_GIVEN REQUEST:_ Reproduce the records exactly, from their first line through the line containing "1024). click(x=545, y=177)", with both ends included.

[Rows of pointing data]
━━━━━━━━━━
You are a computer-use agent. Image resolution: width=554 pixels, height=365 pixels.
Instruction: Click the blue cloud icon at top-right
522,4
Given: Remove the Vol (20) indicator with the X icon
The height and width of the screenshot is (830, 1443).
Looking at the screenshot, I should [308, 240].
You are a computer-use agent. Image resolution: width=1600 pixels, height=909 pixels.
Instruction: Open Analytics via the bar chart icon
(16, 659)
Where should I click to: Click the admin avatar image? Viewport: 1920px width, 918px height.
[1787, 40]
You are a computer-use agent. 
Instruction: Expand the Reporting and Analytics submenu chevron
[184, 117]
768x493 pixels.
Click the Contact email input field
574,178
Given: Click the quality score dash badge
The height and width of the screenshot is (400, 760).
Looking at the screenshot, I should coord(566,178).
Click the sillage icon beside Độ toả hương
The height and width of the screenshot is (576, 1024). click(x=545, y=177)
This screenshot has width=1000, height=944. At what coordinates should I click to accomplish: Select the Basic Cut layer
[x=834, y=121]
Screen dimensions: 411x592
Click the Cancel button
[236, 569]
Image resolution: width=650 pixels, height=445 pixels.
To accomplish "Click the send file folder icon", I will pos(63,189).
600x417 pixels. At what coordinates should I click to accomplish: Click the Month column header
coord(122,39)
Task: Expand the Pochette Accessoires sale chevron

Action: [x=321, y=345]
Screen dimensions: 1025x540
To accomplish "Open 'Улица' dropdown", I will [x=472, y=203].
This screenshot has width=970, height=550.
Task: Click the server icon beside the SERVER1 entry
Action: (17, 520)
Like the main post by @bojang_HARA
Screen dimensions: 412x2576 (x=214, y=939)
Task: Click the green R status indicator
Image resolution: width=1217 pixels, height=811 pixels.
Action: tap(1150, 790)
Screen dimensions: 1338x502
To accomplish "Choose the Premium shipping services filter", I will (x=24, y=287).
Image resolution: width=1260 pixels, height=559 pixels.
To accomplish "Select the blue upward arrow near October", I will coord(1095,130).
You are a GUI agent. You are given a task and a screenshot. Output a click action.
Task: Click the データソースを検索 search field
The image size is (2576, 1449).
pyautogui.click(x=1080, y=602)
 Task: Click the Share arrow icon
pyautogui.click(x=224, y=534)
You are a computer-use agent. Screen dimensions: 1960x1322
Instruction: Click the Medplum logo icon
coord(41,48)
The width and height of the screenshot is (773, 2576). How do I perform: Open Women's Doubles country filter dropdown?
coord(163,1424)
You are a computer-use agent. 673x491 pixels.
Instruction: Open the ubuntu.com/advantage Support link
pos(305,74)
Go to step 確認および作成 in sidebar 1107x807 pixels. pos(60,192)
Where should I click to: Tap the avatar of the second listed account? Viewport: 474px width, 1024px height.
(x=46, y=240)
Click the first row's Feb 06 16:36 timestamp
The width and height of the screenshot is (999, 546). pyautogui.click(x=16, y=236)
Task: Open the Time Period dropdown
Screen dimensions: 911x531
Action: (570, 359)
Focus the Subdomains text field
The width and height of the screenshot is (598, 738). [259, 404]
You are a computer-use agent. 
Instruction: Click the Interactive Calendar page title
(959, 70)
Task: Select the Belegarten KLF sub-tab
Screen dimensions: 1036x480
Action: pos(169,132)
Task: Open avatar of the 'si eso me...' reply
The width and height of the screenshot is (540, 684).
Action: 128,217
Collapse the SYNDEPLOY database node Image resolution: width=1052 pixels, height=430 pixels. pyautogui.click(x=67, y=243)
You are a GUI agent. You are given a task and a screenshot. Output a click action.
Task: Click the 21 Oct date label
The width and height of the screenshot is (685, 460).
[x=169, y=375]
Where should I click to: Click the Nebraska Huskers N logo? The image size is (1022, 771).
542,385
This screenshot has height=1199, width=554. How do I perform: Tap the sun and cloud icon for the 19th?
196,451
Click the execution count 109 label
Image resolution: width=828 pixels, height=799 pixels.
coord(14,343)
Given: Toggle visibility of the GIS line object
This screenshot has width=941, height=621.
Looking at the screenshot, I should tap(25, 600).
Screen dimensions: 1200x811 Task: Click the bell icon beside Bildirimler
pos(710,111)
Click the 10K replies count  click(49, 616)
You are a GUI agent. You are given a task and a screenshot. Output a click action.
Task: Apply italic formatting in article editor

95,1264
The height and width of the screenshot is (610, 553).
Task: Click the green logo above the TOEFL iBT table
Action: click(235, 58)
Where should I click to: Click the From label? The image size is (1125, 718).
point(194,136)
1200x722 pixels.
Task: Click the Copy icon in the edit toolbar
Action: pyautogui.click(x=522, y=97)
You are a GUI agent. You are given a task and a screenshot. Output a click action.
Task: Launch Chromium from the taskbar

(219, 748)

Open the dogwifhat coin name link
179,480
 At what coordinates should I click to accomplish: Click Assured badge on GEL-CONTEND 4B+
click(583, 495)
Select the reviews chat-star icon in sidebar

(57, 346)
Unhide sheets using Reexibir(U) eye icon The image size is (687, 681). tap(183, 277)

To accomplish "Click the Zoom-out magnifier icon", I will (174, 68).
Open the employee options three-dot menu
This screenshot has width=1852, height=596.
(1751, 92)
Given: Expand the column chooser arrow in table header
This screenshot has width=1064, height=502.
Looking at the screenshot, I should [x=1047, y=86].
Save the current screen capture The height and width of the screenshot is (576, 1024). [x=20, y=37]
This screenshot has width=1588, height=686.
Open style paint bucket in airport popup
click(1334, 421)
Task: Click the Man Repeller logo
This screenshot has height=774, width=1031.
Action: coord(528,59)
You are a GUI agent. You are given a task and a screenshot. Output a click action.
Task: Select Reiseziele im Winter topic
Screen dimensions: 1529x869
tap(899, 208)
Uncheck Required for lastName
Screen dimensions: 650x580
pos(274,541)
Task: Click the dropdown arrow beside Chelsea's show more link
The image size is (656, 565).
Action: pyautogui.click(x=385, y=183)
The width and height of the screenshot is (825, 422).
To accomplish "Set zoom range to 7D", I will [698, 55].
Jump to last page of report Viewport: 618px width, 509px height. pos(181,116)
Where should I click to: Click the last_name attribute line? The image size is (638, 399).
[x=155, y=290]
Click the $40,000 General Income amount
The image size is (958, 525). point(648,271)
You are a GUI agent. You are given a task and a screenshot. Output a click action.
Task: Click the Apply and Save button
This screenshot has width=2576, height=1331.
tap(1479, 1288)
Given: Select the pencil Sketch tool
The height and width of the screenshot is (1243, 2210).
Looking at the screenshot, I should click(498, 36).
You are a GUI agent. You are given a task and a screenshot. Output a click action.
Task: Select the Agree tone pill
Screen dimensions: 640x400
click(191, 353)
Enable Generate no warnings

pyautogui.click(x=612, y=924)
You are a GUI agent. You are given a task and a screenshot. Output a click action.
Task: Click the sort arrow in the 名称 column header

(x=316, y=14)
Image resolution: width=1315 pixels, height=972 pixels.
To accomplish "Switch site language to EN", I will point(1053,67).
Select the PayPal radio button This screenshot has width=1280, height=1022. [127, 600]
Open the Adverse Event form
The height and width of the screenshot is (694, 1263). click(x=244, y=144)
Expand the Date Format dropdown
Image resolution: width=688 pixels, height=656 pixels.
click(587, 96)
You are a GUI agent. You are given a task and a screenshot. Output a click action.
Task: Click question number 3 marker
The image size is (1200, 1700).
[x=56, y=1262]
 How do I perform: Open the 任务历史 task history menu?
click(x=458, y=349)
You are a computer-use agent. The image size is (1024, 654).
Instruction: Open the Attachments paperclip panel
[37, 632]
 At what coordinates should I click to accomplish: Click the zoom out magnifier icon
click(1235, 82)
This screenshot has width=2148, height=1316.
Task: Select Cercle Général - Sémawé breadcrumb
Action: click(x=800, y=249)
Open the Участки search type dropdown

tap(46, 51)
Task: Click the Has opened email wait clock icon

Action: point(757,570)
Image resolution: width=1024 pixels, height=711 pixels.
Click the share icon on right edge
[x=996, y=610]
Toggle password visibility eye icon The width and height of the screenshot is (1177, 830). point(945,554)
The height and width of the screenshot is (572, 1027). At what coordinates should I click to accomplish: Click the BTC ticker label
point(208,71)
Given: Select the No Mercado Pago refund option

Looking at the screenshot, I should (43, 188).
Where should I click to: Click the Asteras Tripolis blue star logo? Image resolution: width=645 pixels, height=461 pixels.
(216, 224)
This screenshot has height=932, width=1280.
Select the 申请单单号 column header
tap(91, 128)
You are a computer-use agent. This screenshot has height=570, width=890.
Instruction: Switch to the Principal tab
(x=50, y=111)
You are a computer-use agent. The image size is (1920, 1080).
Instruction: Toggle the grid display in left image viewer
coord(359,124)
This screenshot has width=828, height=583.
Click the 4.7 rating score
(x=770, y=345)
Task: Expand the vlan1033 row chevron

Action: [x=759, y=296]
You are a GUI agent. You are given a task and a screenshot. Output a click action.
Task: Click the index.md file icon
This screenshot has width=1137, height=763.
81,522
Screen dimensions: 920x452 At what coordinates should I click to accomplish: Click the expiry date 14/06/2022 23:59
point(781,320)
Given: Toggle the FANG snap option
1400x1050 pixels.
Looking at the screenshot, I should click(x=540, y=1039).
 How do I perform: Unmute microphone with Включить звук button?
━━━━━━━━━━
_TASK ANSWER:_
You are a computer-use agent. Image resolution: width=554 pixels, height=365 pixels.
Instruction: Click the blue cloud icon at top-right
522,4
Given: Remove the Vol (20) indicator with the X icon
The height and width of the screenshot is (830, 1443).
Looking at the screenshot, I should [308, 240].
You are a computer-use agent. Image resolution: width=1600 pixels, height=909 pixels.
Instruction: Open Analytics via the bar chart icon
(16, 659)
Where should I click to: Click the admin avatar image? Viewport: 1920px width, 918px height.
[1787, 40]
You are a computer-use agent. 
Instruction: Expand the Reporting and Analytics submenu chevron
[184, 117]
768x493 pixels.
Click the Contact email input field
574,178
Given: Click the quality score dash badge
The height and width of the screenshot is (400, 760).
Looking at the screenshot, I should coord(566,178).
Click the sillage icon beside Độ toả hương
The height and width of the screenshot is (576, 1024). click(x=545, y=177)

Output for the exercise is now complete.